El enfrentamiento entre comunidades de los pueblos Nasa y Misak en Silvia, Cauca, dejó siete muertos y más de cien heridos por una disputa de 800 hectáreas. La Comisión de la Verdad ya había alertado de que las tensiones territoriales entre comunidades étnicas y campesinas podían escalar hacia la violencia.

La semana pasada, en zona rural de Silvia, Cauca, comunidades de los pueblos indígenas Nasa y Misak se enfrentaron a muerte. La razón es una disputa por aproximadamente 800 hectáreas de tierra que llevó a siete indígenas a la muerte y dejó a más de cien heridos. Las imágenes sorprendieron a muchos, pero el problema no es nuevo. La Comisión de la Verdad advirtió sobre la posibilidad de que las tensiones territoriales internas entre pueblos étnicos escalaran hacia la violencia si no se lograban acuerdos de manera urgente.
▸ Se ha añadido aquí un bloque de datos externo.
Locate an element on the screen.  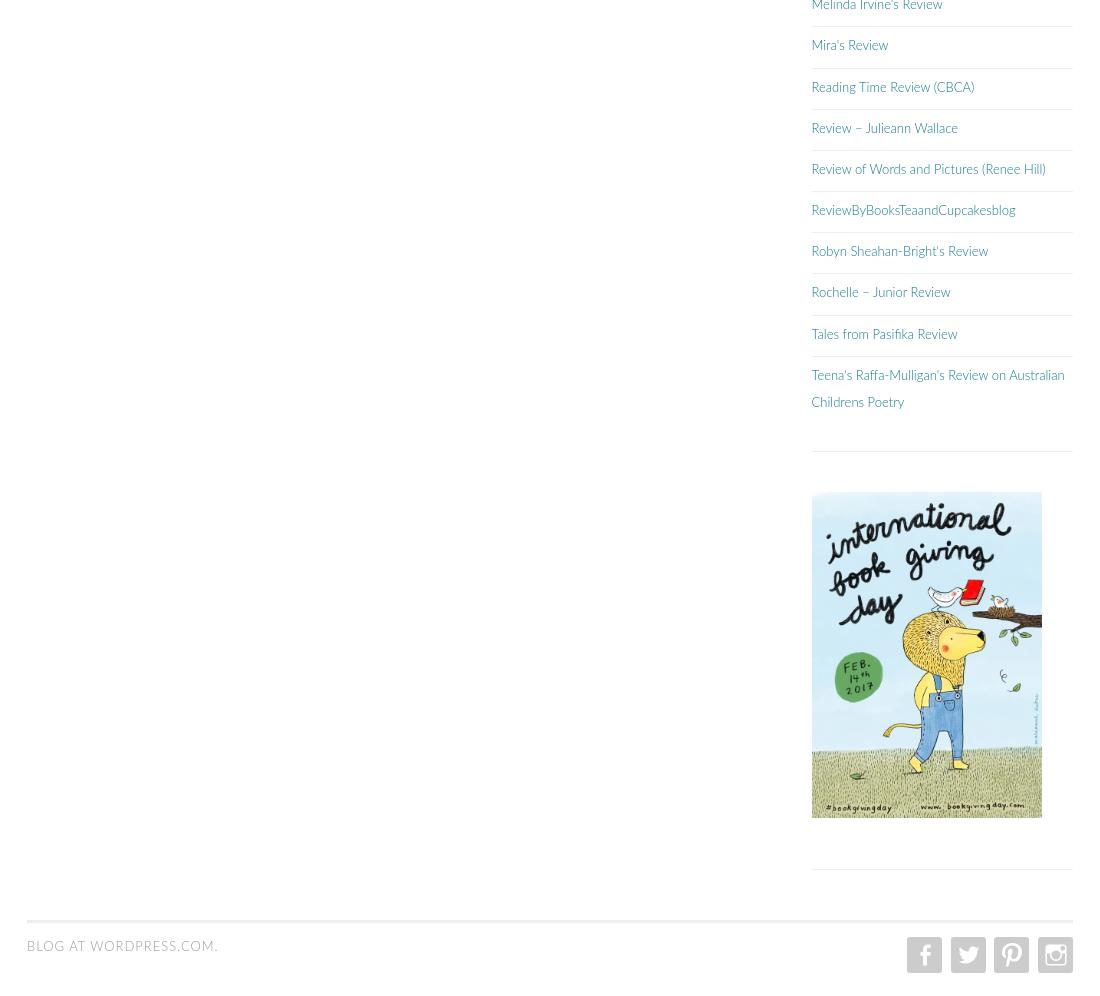
'Review – Julieann Wallace' is located at coordinates (811, 127). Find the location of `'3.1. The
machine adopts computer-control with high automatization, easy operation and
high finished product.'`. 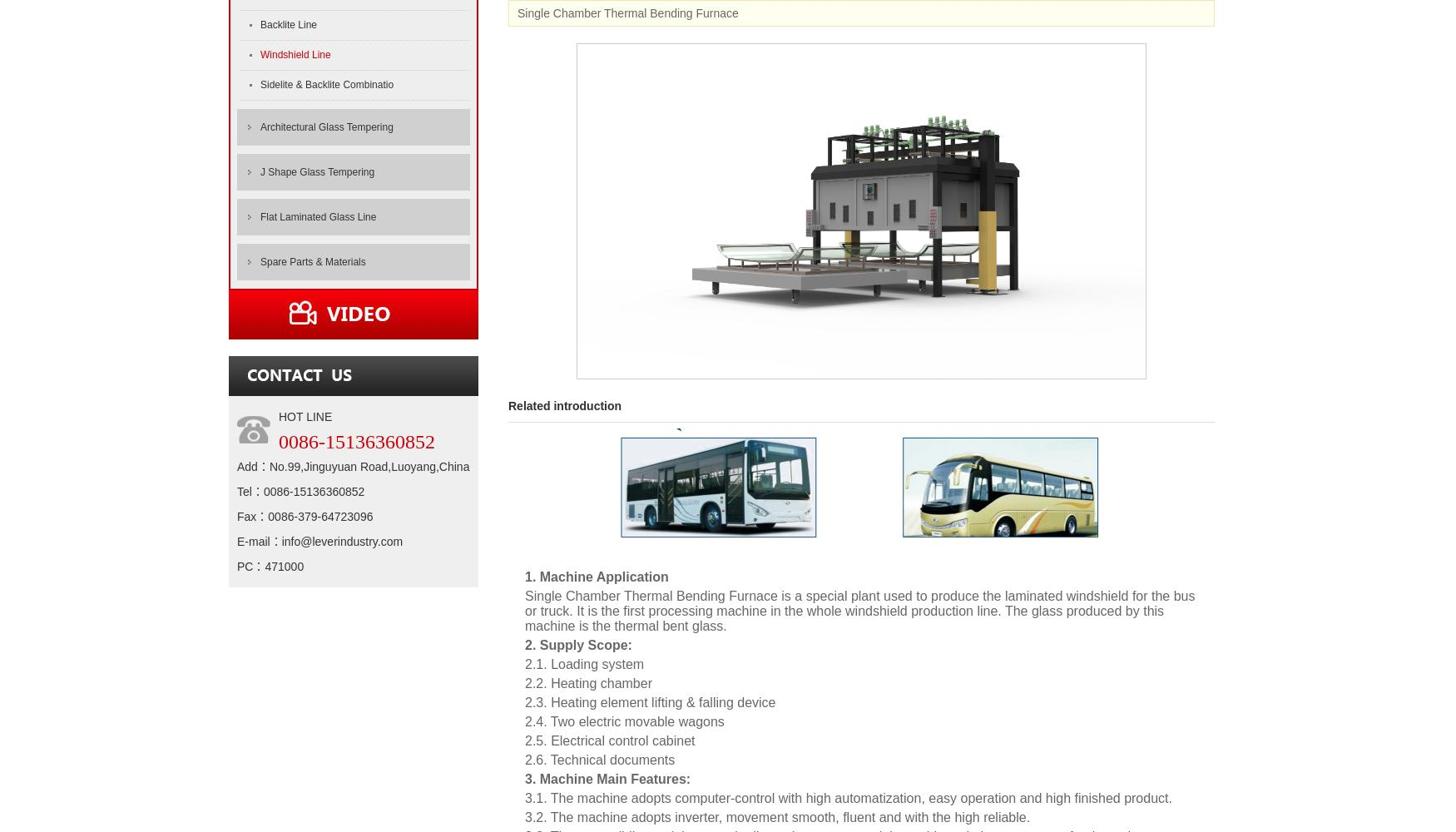

'3.1. The
machine adopts computer-control with high automatization, easy operation and
high finished product.' is located at coordinates (847, 797).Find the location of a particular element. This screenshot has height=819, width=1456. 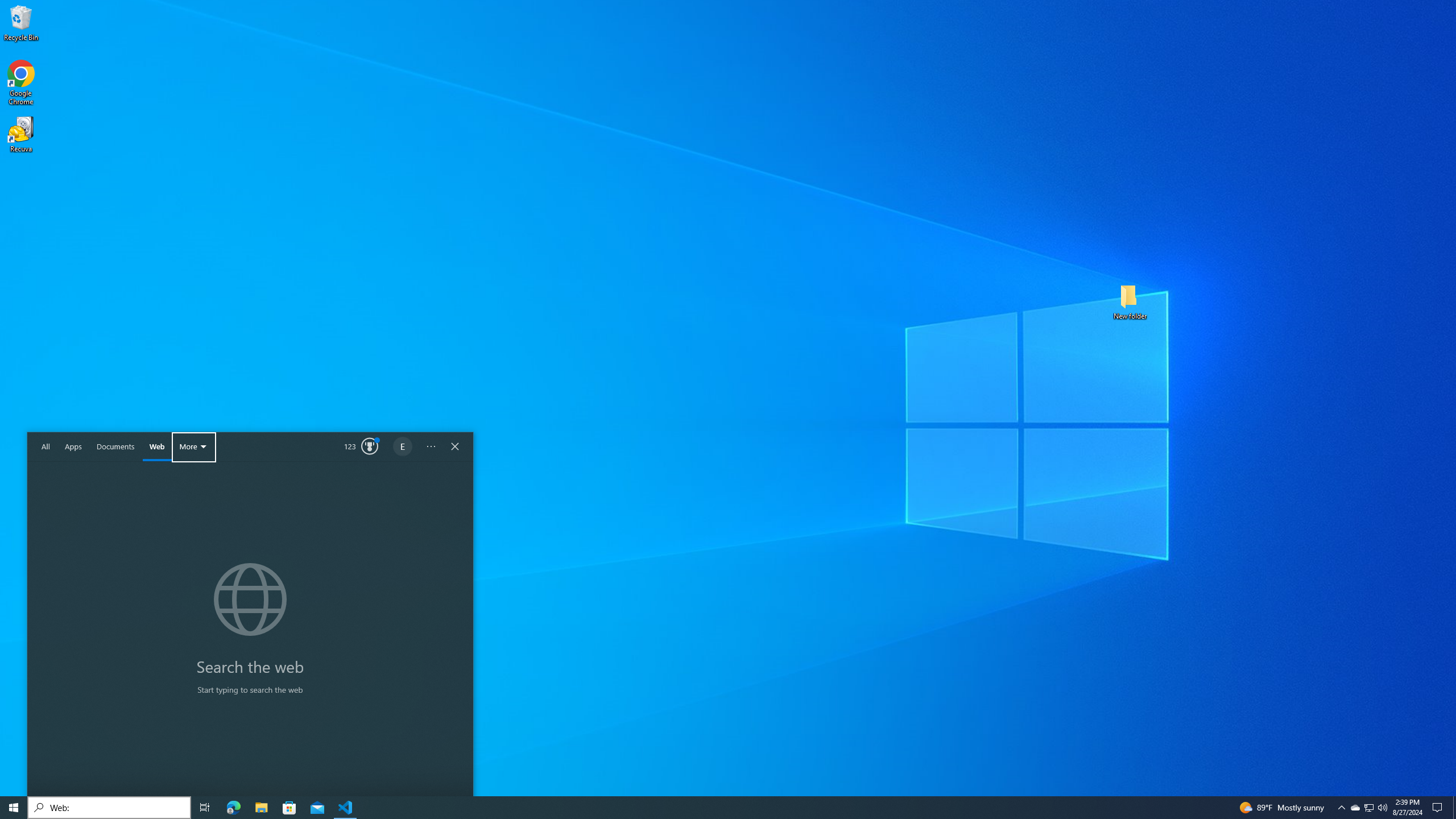

'Documents' is located at coordinates (157, 446). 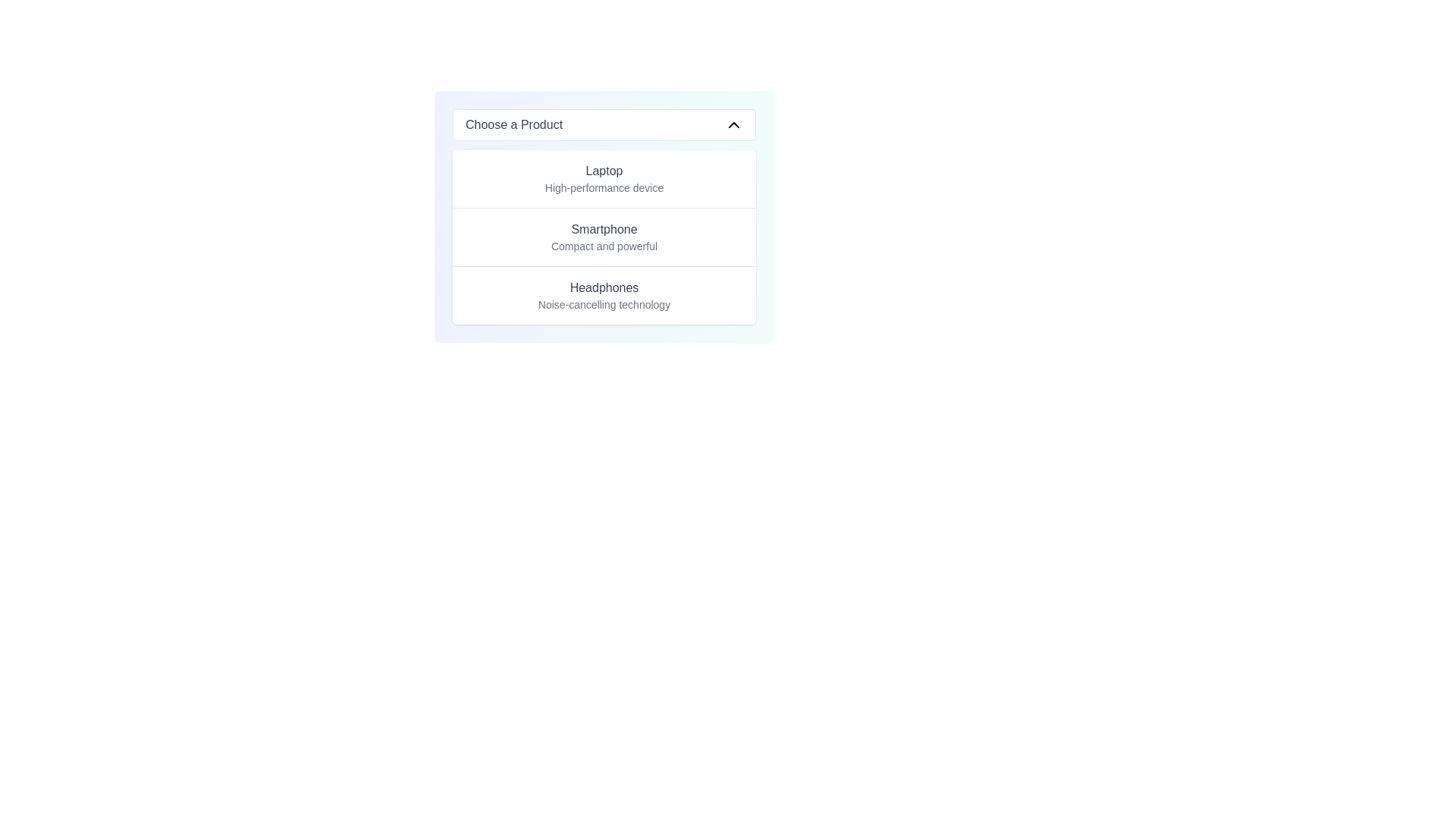 I want to click on text content of the label displaying 'Smartphone' which is part of a dropdown interface for product categories, positioned between 'Laptop' and 'Compact and powerful', so click(x=603, y=230).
El Informe Final de la Comisión documentó que, si bien la mayoría de los conflictos por la tierra en territorios étnicos involucran a actores externos, como los grupos armados, el Estado o las empresas, existen fracturas internas que enfrentan a los pueblos entre sí. Según la Comisión, estos conflictos suelen originarse por tres factores: disputas por recursos y linderos, competencia por el liderazgo organizativo y diferencias sobre el uso del suelo. A eso se suman en ocasiones, la intervención equivocada de grupos armados, sectores políticos y también las lentitud o negligencia de las instituciones.

Y no es solo en Cauca. En regiones donde conviven una o varias comunidades étnicas los conflictos por la tierra se repiten.

En el Alto Andágueda (Chocó), la Comisión reconstruyó las guerras que hubo en el pasado entre familias Emberá por el control de la mina de oro de Dabaibe, y que dejaron cientos de muertos y desplazamientos masivos. La magnitud fue tal que llevó a las autoridades regionales a advertir que se estaban «exterminando entre hermanos».

En el sur de Nariño, en el resguardo de Cumbal, la Comisión identificó una competencia directa entre cabildos indígenas y sectores de la ANUC (Asociación Nacional de Usuarios Campesinos) por quién debía dirigir los procesos de recuperación de tierras y administrar los predios obtenidos.

En comunidades Nasa de la frontera entre Caquetá y Guaviare, se presentaron tensiones internas entre familias que querían mantener cultivos tradicionales y aquellas que insistían en sembrar coca, lo que terminó fracturando la cohesión del resguardo.

Otro punto que señaló especialmente a la Comisión es cómo los grupos armados debilitaron los mecanismos tradicionales de resolución de conflictos. Cuando la guerrilla o los paramilitares ocupaban un territorio, las comunidades perdían la capacidad de resolver sus pleitos de tierra a través del diálogo y la autoridad propia. En el Bajo Atrato, las FARC terminaron suplantando a los conciliadores comunitarios en disputas entre familias, actuando con arbitrariedad y sin considerar la visión colectiva.

Lo que ocurre hoy entre los Nasa y los Misak en Silvia es la materialización de los “desencuentros territoriales” descritos por la Comisión. Los Misak denunciaron que estas tierras habitadas milenariamente por ellos pasaron a control del pueblo Nasa tras decisiones administrativas que ignoraron su historia ancestral.

El Estado ha actuado efectuando delimitaciones o adjudicaciones que ignoran la existencia de conflictos interétnicos previos y las demandas de comunidades que conciben como ancestrales tierras que siguen siendo objeto de múltiples reclamaciones. Cuando las instituciones deciden sin concertar, el conflicto no desaparece: se traslada al territorio.

Para frenar estos conflictos, la Comisión de la Verdad enfatizó la necesidad de repensar el modelo de ordenamiento territorial. Recomendó que el Estado abandone la lógica de imponer decretos y avance hacia modelos de gestión que nazcan del diálogo entre los propios pobladores, asegurando que el desarrollo del territorio sea coherente con las distintas cosmovisiones indígenas.

También recomendó fortalecer las capacidades de las autoridades tradicionales para la resolución de pleitos internos y de linderos, de modo que ni los actores armados ni la institucionalidad externa terminan suplantando a quienes las comunidades reconocen como sus autoridades legítimas.

Es urgente implementar planes específicos que protejan la integridad de los territorios étnicos, resarciendo los daños acumulados por décadas de inseguridad jurídica y física.